TASK TO COMPLETE:
Pull out each line in the items below that contains the word "Click", and copy those lines unchanged.

SUPPLIED ENTRIES:
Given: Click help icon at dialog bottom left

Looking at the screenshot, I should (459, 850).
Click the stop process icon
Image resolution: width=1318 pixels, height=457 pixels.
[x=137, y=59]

SOLUTION FOR THIS EXERCISE:
Given: Click help icon at dialog bottom left
Click the stop process icon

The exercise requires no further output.